And I asked, “What’s going on, buddy?” And he said, “Oh, I got moved today from an 8-to-11-year-old dorm into a 12-to-18-year-old dorm.” I said, “That sounds hard.” He’s like, “I don’t even know anyone. And it’s really scary.”
And I could tell at the end he didn’t want to hang up. He felt really far away from me. And I said, “Listen, here’s what I do. When I have big feelings, I remind myself of the things I know are true. What do you know for sure is true?”
And he is like, “I don’t really know anything for sure is true.”
Sharing What’s True
And I said, “Okay, you can borrow what I know for sure is true here. Here’s what I know. You’re our son. We are coming for you. God has a plan. And we can trust it.” He was listening to me, so I said, “Why don’t you just repeat what I said?”
So, he said that back to me, “Yeah, I’m your son and you’re coming for me and God has a plan. I can trust it.”
And I’m not even sure that night he felt that much better, but I did. And that became the way we would sign off on our times together. He would just repeat that before he hung up. Eventually, 9 months after that, it was time to go to court. And we were there with all of our extended family ready to bring him back to our hometown of Cincinnati, Ohio.
And in his country, there’s a law that, because he is over the age of 12, he had to testify in his own voice in court that it was his desire to repatriate and be with our family. So, we walked into the courthouse and, all of a sudden, I could tell he was getting triggered from trauma.
He’d been very excited on the way to the courthouse. But I realized he’s been in this space before, and the last time he was in that space, a family fell apart. It didn’t come together. And nobody had helped him process those emotions. So, he was walking in with all these big feelings, but we had a court date to attend. So all of us started just doing the things that we already knew we had to do—social workers, attorneys, and his dad and I were testifying as part of the proceedings.
And at some point, the judge looked at him and said, “It’s your turn, buddy. Is this what you want? Would you like to go with this family and permanently relocate to their country?”
All he really had to do was say yes. But he just wasn’t there. He was what we would call dysregulated. He was highly triggered. So he wasn’t saying anything, and we were trying every trick and tool we knew to get him to say something.
Not knowing what else to do, I start to negotiate with the judge. And I’m like, “Hey, can you clear some people out? Can he be allowed to write it down? Can he go with you back into your chambers? Do we have a workaround?”
Then the judge said, “I’m sympathetic about what’s going on, but this is what I need from him in this setting.”
And so, we sat there for what felt like a really long time. It was probably around five minutes. And I’m thinking, I wonder how long they’ll let me sit here. And then suddenly, our son Tyler lifted his head and he looked at the judge and he said, “I’m their son, and they came for me. God has a plan, and I’m going to trust it.”

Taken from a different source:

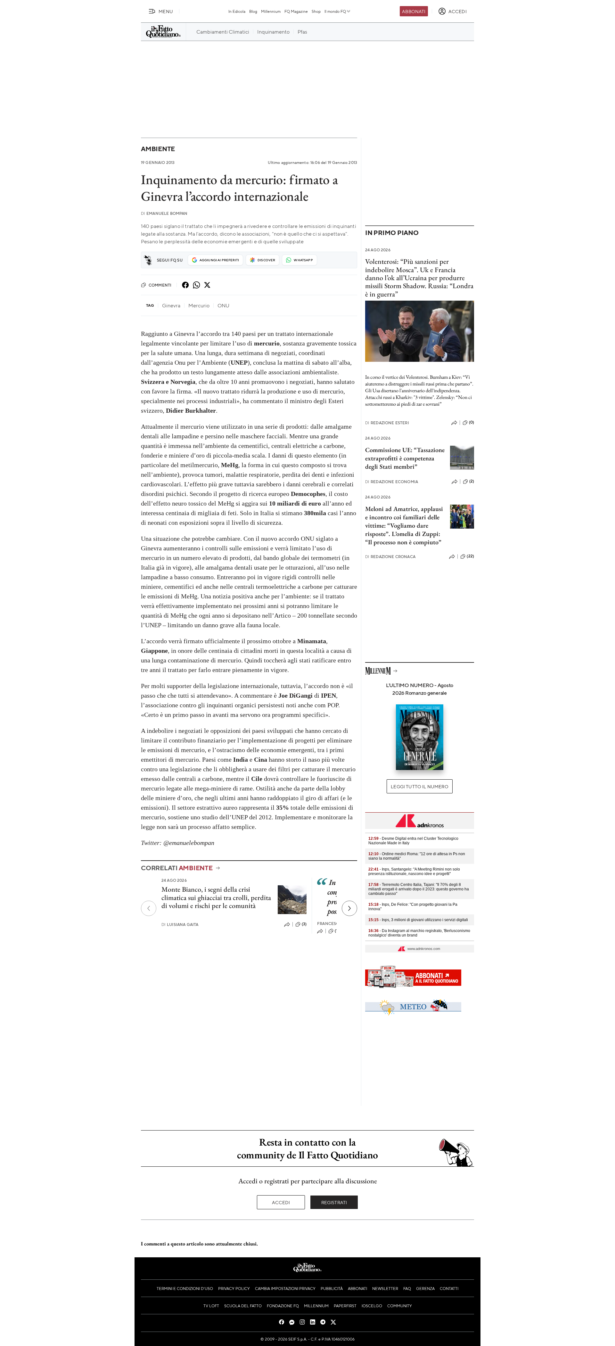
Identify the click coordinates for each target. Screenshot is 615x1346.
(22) (470, 556)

I told him later that night that this is exactly why we put truth in our hearts—so that it’s ready for us, like right there at the ready for us when we most need it.
A couple of months later, he was getting ready to go into junior high in the United States. The night before school started, he was having all kinds of big feelings. And I said to him, “Hey, what do we do when we have big feelings?”
“Remember God has a plan, and you can trust it.”
The Good Gospel
And later that fall, it was time for me to unfold the basics of the gospel to him. And I’m like, you already know it. You know the truth. You know that God had a Son, and that Son came for you, and you know what that looks like. And He has a plan, and you can trust Him for it.
Today he’s 19 years old, and we still get big feelings in our house, right? About like the internet and girls and driving and pizza and soccer and school and Xbox. And there can be moments when one of us might be escalating. And there are plenty of times when I see him starting to get dysregulated that I remind him of the things that he knows are true.
You are my son and we came for you. And God has a plan. Just trust him.
And there are times when his mama gets all dysregulated, and he’s like, “Hey, don’t forget I’m your son. You came for me. God has a plan. You can trust it.“
I think about what truth does, how it literally lands in our hearts and grows roots. And the way in which we then equip children for circumstances and feelings that they’re going to have when they’re not around us. They need to reach down and hold on to something that feels right and true and good.
These are the kinds of content that you teach in that safe and trusted environment of your church. The stakes are really high for kids. And the importance of what you teach them walks with them forever.
I had the same Sunday school teacher for 4 years in a row in my little Presbyterian church when I was growing up. And I hadn’t seen her for a long time because I spent a couple of decades out of the country. Recently I was at a speaking engagement, and she was in the crowd.
When I saw her, I said, “Do you understand that you are a critical part of the foundation of my life? That some of the truths that I talk about now to other people, I learned in your classroom? That every time I go out and share the gospel, it’s fruit born off of your tree?”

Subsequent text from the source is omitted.